Exercise aim: Word for word, the records below are to be set down again.

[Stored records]
--------------------------------
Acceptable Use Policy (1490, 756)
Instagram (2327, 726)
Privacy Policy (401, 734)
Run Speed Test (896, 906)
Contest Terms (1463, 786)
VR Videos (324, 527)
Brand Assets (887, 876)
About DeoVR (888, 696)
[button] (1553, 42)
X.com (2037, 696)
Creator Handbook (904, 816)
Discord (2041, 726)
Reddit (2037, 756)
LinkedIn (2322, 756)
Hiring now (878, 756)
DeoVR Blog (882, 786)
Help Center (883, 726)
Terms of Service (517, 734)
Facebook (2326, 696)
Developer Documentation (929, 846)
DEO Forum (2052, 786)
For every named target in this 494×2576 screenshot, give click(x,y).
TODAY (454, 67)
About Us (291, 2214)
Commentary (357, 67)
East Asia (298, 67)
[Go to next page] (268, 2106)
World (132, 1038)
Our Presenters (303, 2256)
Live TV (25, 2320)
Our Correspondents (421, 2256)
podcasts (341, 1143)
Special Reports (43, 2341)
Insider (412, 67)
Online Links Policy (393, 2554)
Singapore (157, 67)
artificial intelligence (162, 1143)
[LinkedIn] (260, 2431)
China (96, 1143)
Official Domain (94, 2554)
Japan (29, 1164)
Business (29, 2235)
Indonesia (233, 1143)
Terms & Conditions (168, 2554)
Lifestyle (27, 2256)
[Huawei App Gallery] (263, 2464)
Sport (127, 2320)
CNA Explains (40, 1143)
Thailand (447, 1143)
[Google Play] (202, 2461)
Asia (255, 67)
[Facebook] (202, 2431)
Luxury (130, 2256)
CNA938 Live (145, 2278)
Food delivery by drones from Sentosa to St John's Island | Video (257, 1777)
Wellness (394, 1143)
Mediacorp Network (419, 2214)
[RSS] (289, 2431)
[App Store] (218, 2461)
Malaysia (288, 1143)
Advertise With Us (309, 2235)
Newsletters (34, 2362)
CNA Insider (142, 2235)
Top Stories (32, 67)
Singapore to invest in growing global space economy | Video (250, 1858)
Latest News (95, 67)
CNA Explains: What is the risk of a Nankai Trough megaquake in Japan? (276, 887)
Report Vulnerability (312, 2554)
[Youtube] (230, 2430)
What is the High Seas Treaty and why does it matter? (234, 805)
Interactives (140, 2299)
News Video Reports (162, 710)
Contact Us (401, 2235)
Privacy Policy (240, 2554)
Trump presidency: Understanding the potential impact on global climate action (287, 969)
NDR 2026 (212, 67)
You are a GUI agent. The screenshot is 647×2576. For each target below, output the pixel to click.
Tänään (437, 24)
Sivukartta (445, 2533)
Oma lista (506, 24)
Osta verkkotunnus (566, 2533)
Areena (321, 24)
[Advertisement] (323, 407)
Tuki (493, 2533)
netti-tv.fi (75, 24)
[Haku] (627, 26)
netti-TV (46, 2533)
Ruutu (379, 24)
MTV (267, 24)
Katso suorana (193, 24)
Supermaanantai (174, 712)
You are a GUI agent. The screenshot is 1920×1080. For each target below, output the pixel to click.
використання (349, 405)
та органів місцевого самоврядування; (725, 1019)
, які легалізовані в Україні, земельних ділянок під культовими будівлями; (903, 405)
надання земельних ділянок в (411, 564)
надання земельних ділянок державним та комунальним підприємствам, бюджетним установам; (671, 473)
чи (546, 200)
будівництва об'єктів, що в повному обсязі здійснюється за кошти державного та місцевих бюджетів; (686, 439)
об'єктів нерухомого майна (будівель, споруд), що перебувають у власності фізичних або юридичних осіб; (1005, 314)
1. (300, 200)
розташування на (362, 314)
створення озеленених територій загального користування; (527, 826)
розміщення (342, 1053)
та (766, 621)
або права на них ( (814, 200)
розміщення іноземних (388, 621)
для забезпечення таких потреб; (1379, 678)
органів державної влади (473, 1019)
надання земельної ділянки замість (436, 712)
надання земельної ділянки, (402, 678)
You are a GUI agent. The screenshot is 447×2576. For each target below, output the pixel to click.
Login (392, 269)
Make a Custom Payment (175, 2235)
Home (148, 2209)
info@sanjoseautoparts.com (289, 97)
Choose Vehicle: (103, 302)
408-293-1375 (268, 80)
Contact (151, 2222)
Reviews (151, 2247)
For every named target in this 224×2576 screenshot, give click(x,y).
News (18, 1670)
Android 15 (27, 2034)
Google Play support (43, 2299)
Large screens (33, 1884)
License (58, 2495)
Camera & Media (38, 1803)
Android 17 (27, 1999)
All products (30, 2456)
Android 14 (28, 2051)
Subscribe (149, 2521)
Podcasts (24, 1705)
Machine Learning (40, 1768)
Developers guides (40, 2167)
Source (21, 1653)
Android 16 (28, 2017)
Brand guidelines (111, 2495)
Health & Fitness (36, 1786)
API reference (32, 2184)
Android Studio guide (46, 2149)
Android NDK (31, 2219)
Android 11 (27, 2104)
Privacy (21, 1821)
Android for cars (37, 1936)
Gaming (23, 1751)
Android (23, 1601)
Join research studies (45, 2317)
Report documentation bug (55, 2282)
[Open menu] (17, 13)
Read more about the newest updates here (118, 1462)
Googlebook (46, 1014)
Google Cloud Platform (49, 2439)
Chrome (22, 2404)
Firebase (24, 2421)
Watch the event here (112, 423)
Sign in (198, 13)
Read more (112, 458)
--------------------------------
Answer to this problem:
Acceptable Use Policy (1490, 756)
Instagram (2327, 726)
Privacy Policy (401, 734)
Run Speed Test (896, 906)
Contest Terms (1463, 786)
VR Videos (324, 527)
Brand Assets (887, 876)
About DeoVR (888, 696)
[button] (1553, 42)
X.com (2037, 696)
Creator Handbook (904, 816)
Discord (2041, 726)
Reddit (2037, 756)
LinkedIn (2322, 756)
Hiring now (878, 756)
DeoVR Blog (882, 786)
Help Center (883, 726)
Terms of Service (517, 734)
Facebook (2326, 696)
Developer Documentation (929, 846)
DEO Forum (2052, 786)
For every named target in this 494×2576 screenshot, give click(x,y).
TODAY (454, 67)
About Us (291, 2214)
Commentary (357, 67)
East Asia (298, 67)
[Go to next page] (268, 2106)
World (132, 1038)
Our Presenters (303, 2256)
Live TV (25, 2320)
Our Correspondents (421, 2256)
podcasts (341, 1143)
Special Reports (43, 2341)
Insider (412, 67)
Online Links Policy (393, 2554)
Singapore (157, 67)
artificial intelligence (162, 1143)
[LinkedIn] (260, 2431)
China (96, 1143)
Official Domain (94, 2554)
Japan (29, 1164)
Business (29, 2235)
Indonesia (233, 1143)
Terms & Conditions (168, 2554)
Lifestyle (27, 2256)
[Huawei App Gallery] (263, 2464)
Sport (127, 2320)
CNA Explains (40, 1143)
Thailand (447, 1143)
[Google Play] (202, 2461)
Asia (255, 67)
[Facebook] (202, 2431)
Luxury (130, 2256)
CNA938 Live (145, 2278)
Food delivery by drones from Sentosa to St John's Island | Video (257, 1777)
Wellness (394, 1143)
Mediacorp Network (419, 2214)
[RSS] (289, 2431)
[App Store] (218, 2461)
Malaysia (288, 1143)
Advertise With Us (309, 2235)
Newsletters (34, 2362)
CNA Insider (142, 2235)
Top Stories (32, 67)
Singapore to invest in growing global space economy | Video (250, 1858)
Latest News (95, 67)
CNA Explains: What is the risk of a Nankai Trough megaquake in Japan? (276, 887)
Report Vulnerability (312, 2554)
[Youtube] (230, 2430)
What is the High Seas Treaty and why does it matter? (234, 805)
Interactives (140, 2299)
News Video Reports (162, 710)
Contact Us (401, 2235)
Privacy Policy (240, 2554)
Trump presidency: Understanding the potential impact on global climate action (287, 969)
NDR 2026 (212, 67)
You are a GUI agent. The screenshot is 647×2576. For each target below, output the pixel to click.
Tänään (437, 24)
Sivukartta (445, 2533)
Oma lista (506, 24)
Osta verkkotunnus (566, 2533)
Areena (321, 24)
[Advertisement] (323, 407)
Tuki (493, 2533)
netti-tv.fi (75, 24)
[Haku] (627, 26)
netti-TV (46, 2533)
Ruutu (379, 24)
MTV (267, 24)
Katso suorana (193, 24)
Supermaanantai (174, 712)
You are a GUI agent. The screenshot is 1920×1080. For each target below, output the pixel to click.
використання (349, 405)
та органів місцевого самоврядування; (725, 1019)
, які легалізовані в Україні, земельних ділянок під культовими будівлями; (903, 405)
надання земельних ділянок в (411, 564)
надання земельних ділянок державним та комунальним підприємствам, бюджетним установам; (671, 473)
чи (546, 200)
будівництва об'єктів, що в повному обсязі здійснюється за кошти державного та місцевих бюджетів; (686, 439)
об'єктів нерухомого майна (будівель, споруд), що перебувають у власності фізичних або юридичних осіб; (1005, 314)
1. (300, 200)
розташування на (362, 314)
створення озеленених територій загального користування; (527, 826)
розміщення (342, 1053)
та (766, 621)
або права на них ( (814, 200)
розміщення іноземних (388, 621)
для забезпечення таких потреб; (1379, 678)
органів державної влади (473, 1019)
надання земельної ділянки замість (436, 712)
надання земельної ділянки, (402, 678)
You are a GUI agent. The screenshot is 447×2576. For each target below, output the pixel to click.
Login (392, 269)
Make a Custom Payment (175, 2235)
Home (148, 2209)
info@sanjoseautoparts.com (289, 97)
Choose Vehicle: (103, 302)
408-293-1375 (268, 80)
Contact (151, 2222)
Reviews (151, 2247)
For every named target in this 224×2576 screenshot, give click(x,y).
News (18, 1670)
Android 15 (27, 2034)
Google Play support (43, 2299)
Large screens (33, 1884)
License (58, 2495)
Camera & Media (38, 1803)
Android 17 (27, 1999)
All products (30, 2456)
Android 14 (28, 2051)
Subscribe (149, 2521)
Podcasts (24, 1705)
Machine Learning (40, 1768)
Developers guides (40, 2167)
Source (21, 1653)
Android 16 (28, 2017)
Brand guidelines (111, 2495)
Health & Fitness (36, 1786)
API reference (32, 2184)
Android Studio guide (46, 2149)
Android NDK (31, 2219)
Android 11 (27, 2104)
Privacy (21, 1821)
Android for cars (37, 1936)
Gaming (23, 1751)
Android (23, 1601)
Join research studies (45, 2317)
Report documentation bug (55, 2282)
[Open menu] (17, 13)
Read more about the newest updates here (118, 1462)
Googlebook (46, 1014)
Google Cloud Platform (49, 2439)
Chrome (22, 2404)
Firebase (24, 2421)
Watch the event here (112, 423)
Sign in (198, 13)
Read more (112, 458)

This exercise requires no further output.